Einen Vorteil hat die Beratungsgesellschaft allerdings. Die Big Four machen das staatliche Beratungsgeschäft unter sich aus. Entweder werden die Berater wie in der Coronakrise vom Gesundheitsministerium wegen der Dringlichkeit gleich ohne jede Ausschreibung beauftragt. Oder die Ausschreibungen sind so konzipiert, dass für den Auftrag ohnehin nur die Big Four infrage kommen, sagt ein Insider.

Grünen-Politikerin Paus fordert: „Die vier großen Wirtschaftsprüfungsgesellschaften haben ein Oligopol – das muss aufgebrochen werden. Öffentliche Aufträge müssen endlich auch an mittelständische Wirtschaftsprüfer gehen.“

Weitere Bausteine für eine Reform der Regulierung werden derzeit diskutiert. So will Finanzminister Scholz den Wirtschaftsprüfern vor allem bei ihrem originären Geschäft, dem Kontrollieren von Jahresabschlüssen, schärfere Auflagen machen. Im Finanzausschuss ließ er jüngst Sympathien für die Idee erkennen, Wirtschaftsprüfer alle fünf Jahre rotieren zu lassen. „Ich werde nicht zu denen gehören, die sagen, das geht nicht“, sagte Scholz in der Sitzung. „Das kann ich mir sehr gut vorstellen.“

Streit über Rotationsfrist

Wirtschaftsminister Altmaier hält allerdings von einer zu kurzen Rotationsfrist wenig. „Die Bundesregierung hält eine Höchstlaufzeit eines Abschlussprüfungsmandats von zehn Jahren für Unternehmen von öffentlichem Interesse für grundsätzlich sinnvoll“, heißt es in dem Antwortschreiben seines Staatssekretärs. „Bei zu kurzen Rotationsfristen besteht die Gefahr des Informationsverlustes und in der Folge einer Absenkung der Prüfungsqualität bei Abschlussprüfungen.“

Bislang ist noch jeder Versuch, die Big Four stärker zu kontrollieren, gescheitert. Die EU-Kommission wollte schon 2011 die Marktmacht der vier großen Wirtschaftsprüfungsgesellschaften aufbrechen, ihnen wurde damals eine Mitverantwortung an der Finanzkrise zugeschrieben.

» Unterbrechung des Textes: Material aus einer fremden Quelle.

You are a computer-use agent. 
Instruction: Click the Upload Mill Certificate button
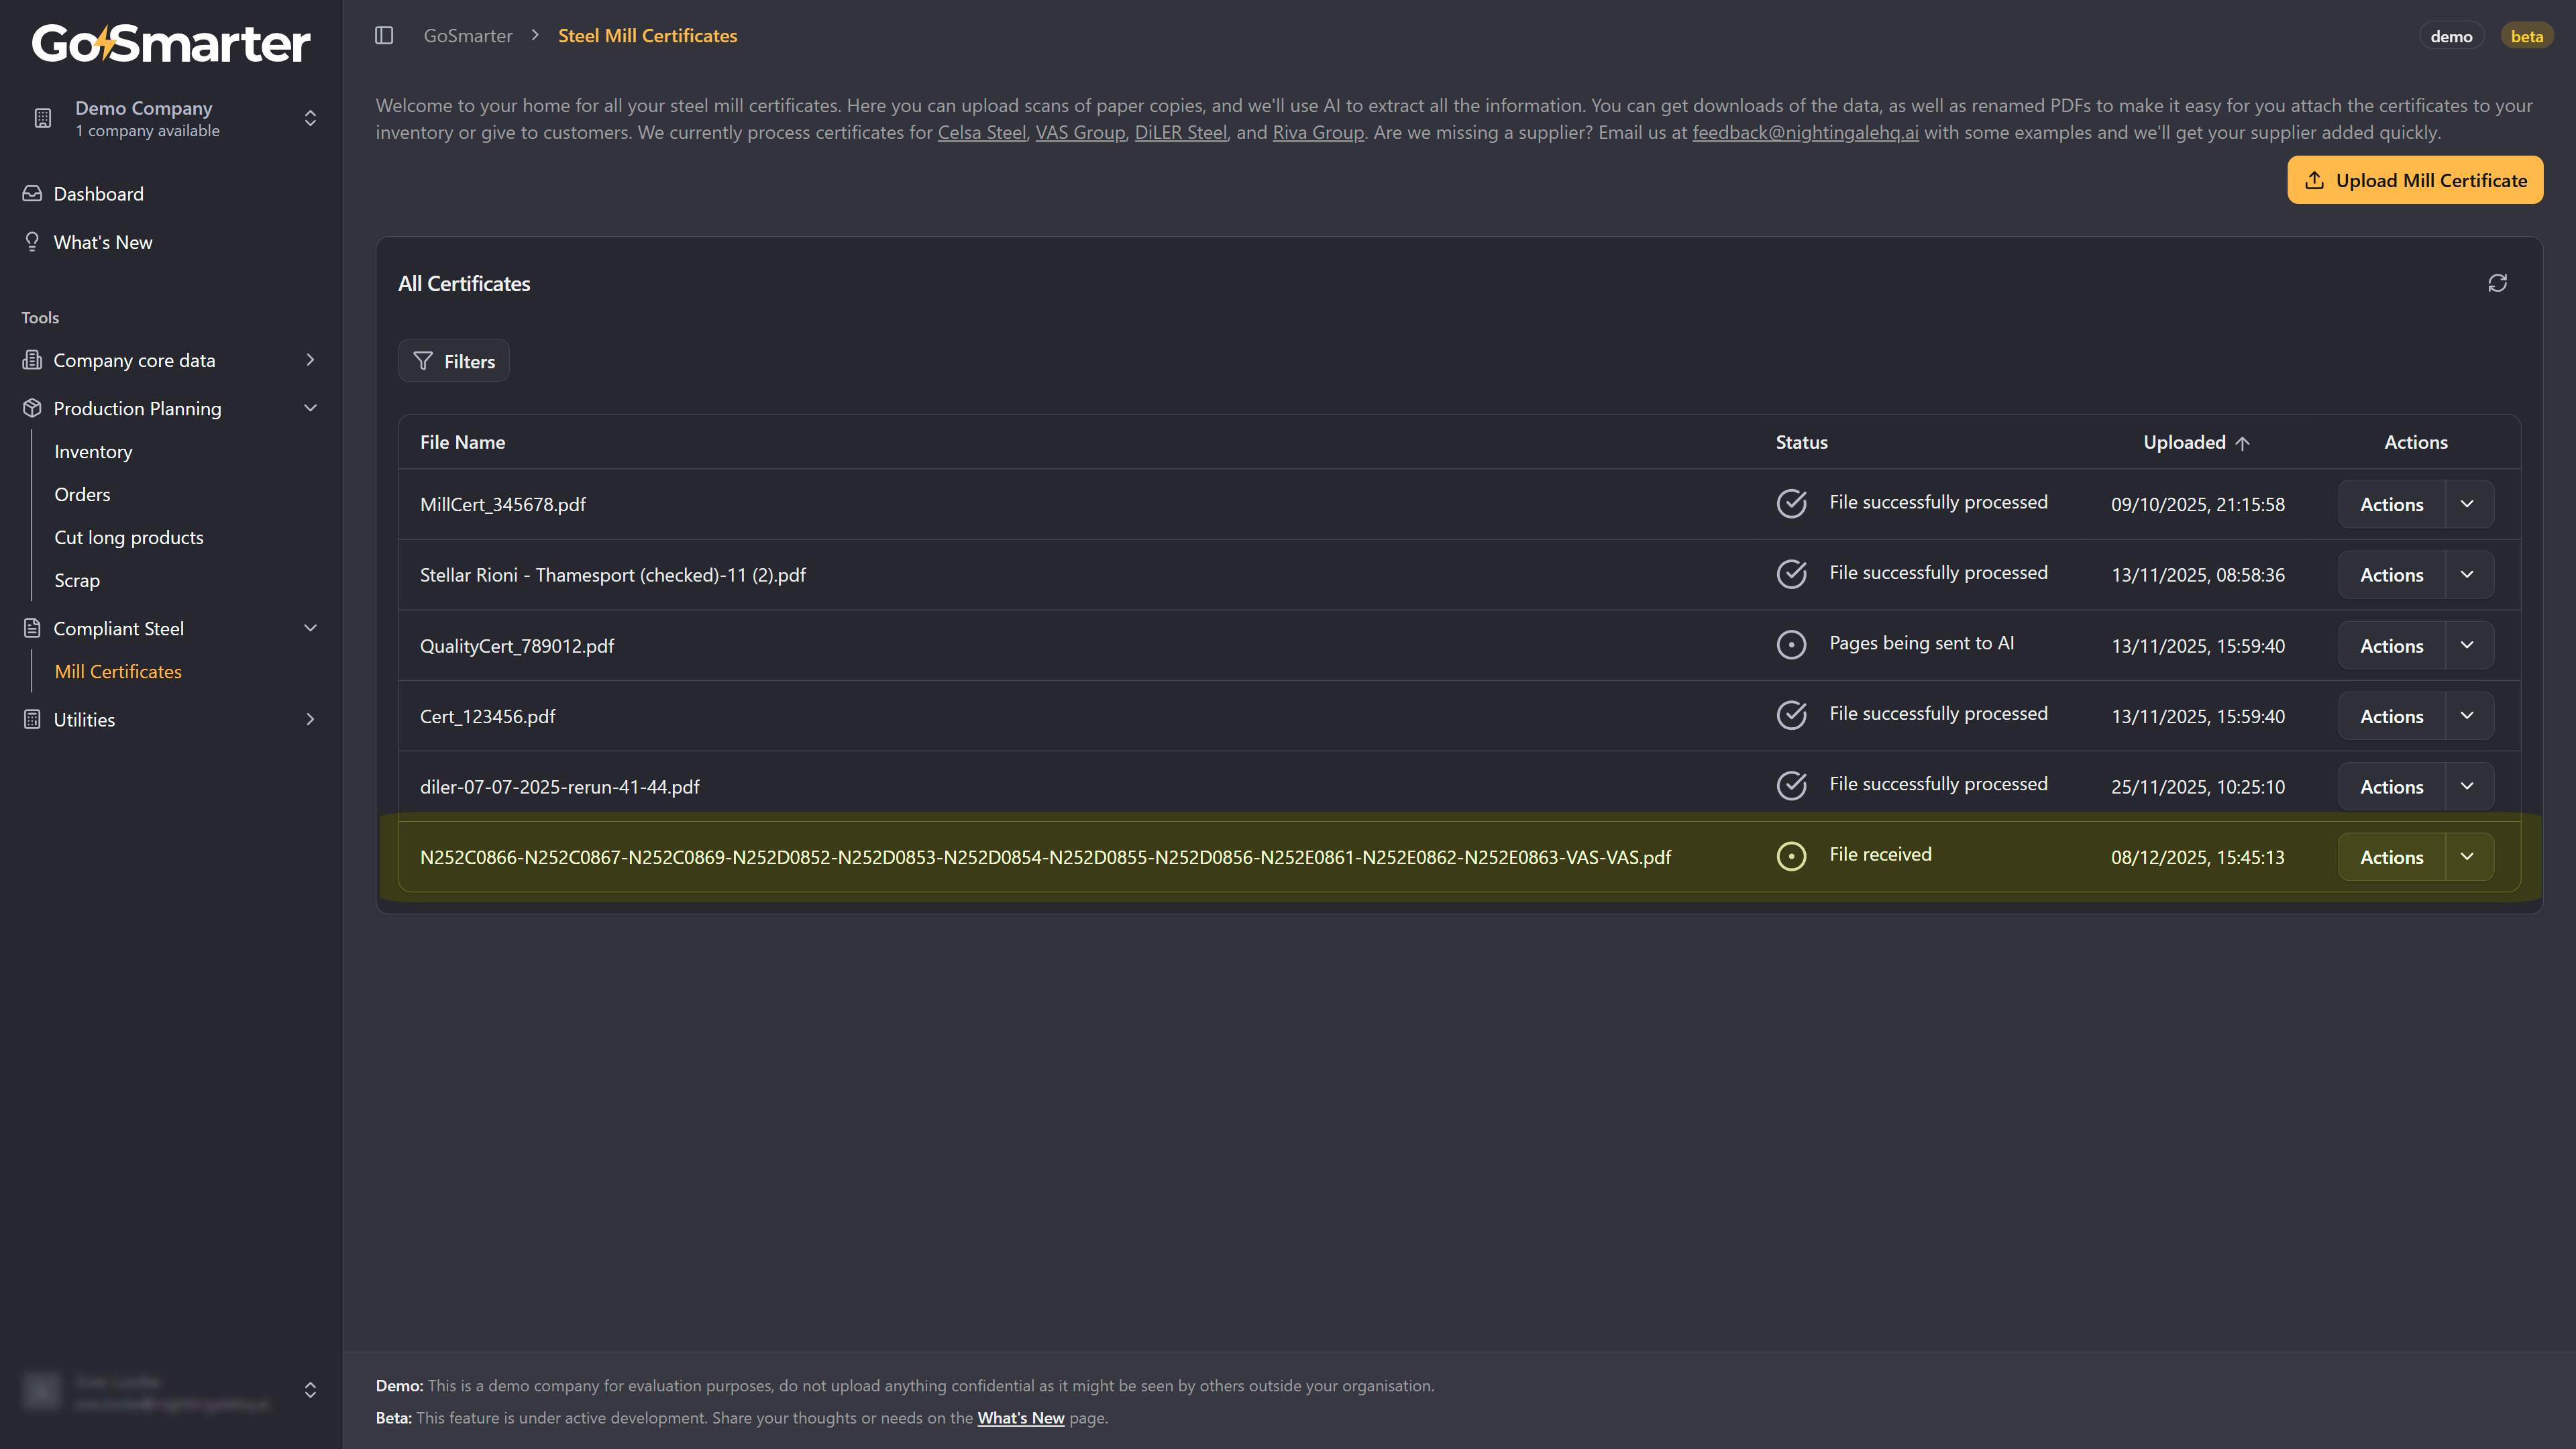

Der Markt für Prüfungen sollte damals für kleinere Mitbewerber geöffnet werden, eine Rotation der Kunden nach sechs Jahren vorgeschrieben und die gleichzeitige Prüfung und Beratung verboten werden. Der damalige Kabinettschef von EU-Kommissar Michel Barnier, Olivier Guersent, sagte später einmal, „wir dachten, was Lobbying angeht, hätten wir schon alles gesehen. Aber was wir mit den Big Four erlebt haben, war die Mutter allen Lobbyings.“

Das Lobbying wirkte, die Reform versandete. Auch das deutsche Justizministerium hielt die Vorschläge damals für zu weitgehend. Der Regelungsgrad sei zu detailliert. Auch dass Prüfer verpflichtet werden sollten, Unregelmäßigkeiten an Behörden zu melden, sah die Bundesregierung kritisch.

Acht Jahre später hat sich an der Regulierung wenig geändert, dafür aber an der politischen Lage. Nun sieht sich die Bundesregierung mit einem Bilanzskandal konfrontiert, der weltweit Wellen schlägt.

Scholz will nach dem Wirecard-Skandal bei den staatlichen Stellen keinen Stein auf dem anderen lassen und auch die Finanzaufsicht Bafin neu aufstellen. Doch auch wenn er derzeit in keinem seiner Interviews mit Kritik an den Wirtschaftsprüfern spart, setzt er zugleich auf ihre Hilfe: Die Rechtsexperten von KPMG sollen bis Ende November einen Vorschlag für die Reform der Finanzaufsicht Bafin vorlegen.